For her new study, published May 13 in the journal Symbolic Interaction, Creek interviewed five Side B Christians about their emotions and interactions. Four of the interviewees were men and one was a woman; one of the men was married to a lesbian who also struggled with her desires.
Dealing with desire
The interviews revealed that desire was a complex problem for the Side Bs. "Allen," the 30-something man married to a lesbian, noted that he'd even had gay friends try to seduce him to test his limits. Such an experience is not uncommon among abstinent people, Creek wrote. [10 Milestones in Gay Rights History]
Admitting to same-sex desires is also a problem for Side Bs interacting with ex-gays, as the ex-gay philosophy holds that even homosexual desire is not OK. Creek's interviewees reported keeping their sexuality and their celibacy closeted in many cases.

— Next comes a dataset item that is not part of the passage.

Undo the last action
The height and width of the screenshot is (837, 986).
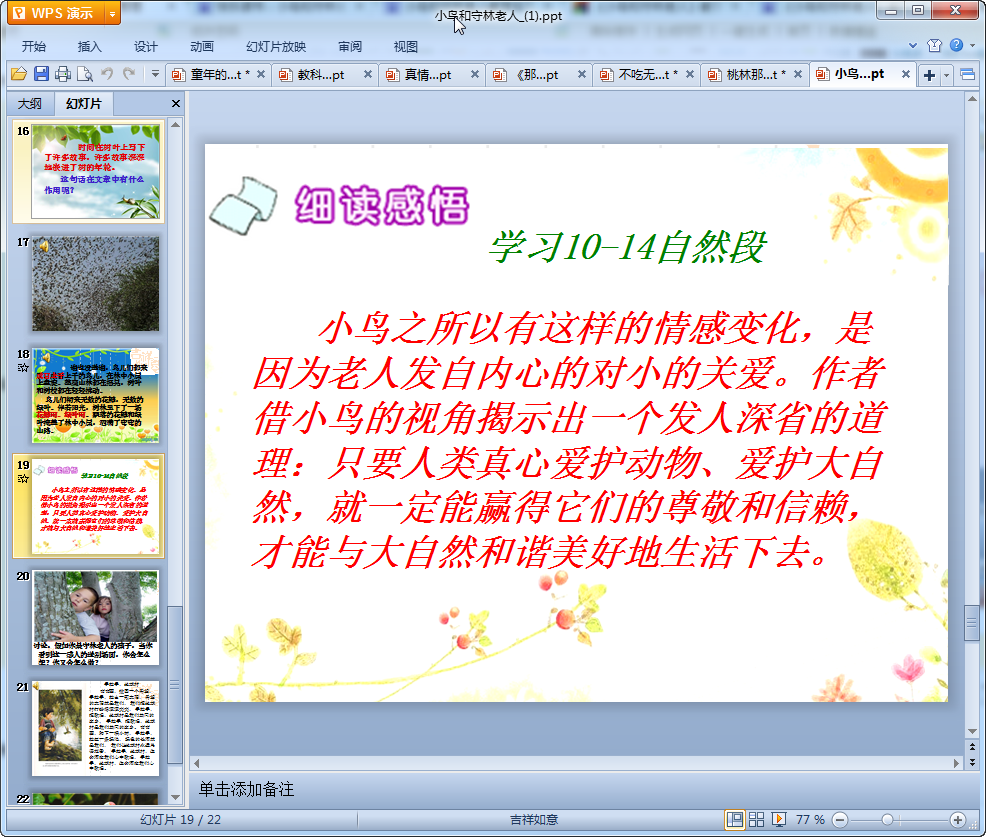(108, 74)
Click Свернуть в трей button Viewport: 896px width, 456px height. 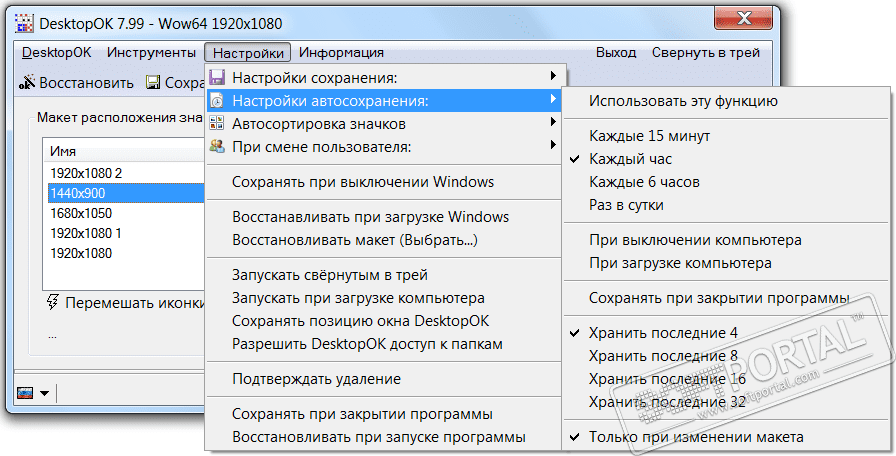(x=705, y=53)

"I tend to categorize myself as a gay, celibate Christian, but I am very hesitant using that [description] because in secular society, the word 'gay' means attracted to men, and in Evangelical Christian subculture, it means ‘sleeps with everybody ﬁve days a week,’" said one interviewee, called "James" in the report. Dealing with the connotations of the term was often too much of a headache, James said, so he frequently kept the information to himself.
At other times, claiming a gay identity was a way to connect with other Christians, both gay and straight. "Erin," a celibate lesbian, told Creek she found a connection with married couples in her Orthodox Church who also tried to lead chaste lives. Allen told a story of a straight Christian retreat administrator who stood up for him, pointing out that Christian straight men and Christian gay men have similar struggles.
"Every day, Allen wakes up and looks around, and he sees guys he wants to have sex with — and he doesn't have sex with them because he's following Jesus," the male administrator said. "And every day, I wake up, and I see girls I want to have sex with — and I don’t have sex with them because I’m following Jesus. So, we’re both not getting any because we’re following Jesus."
The study can’t be generalized to Christian gays as a group, or even to celibate Christian gays, Creek said. Nor can it answer the burning question of who is happier: ex-gays, Side As or Side Bs.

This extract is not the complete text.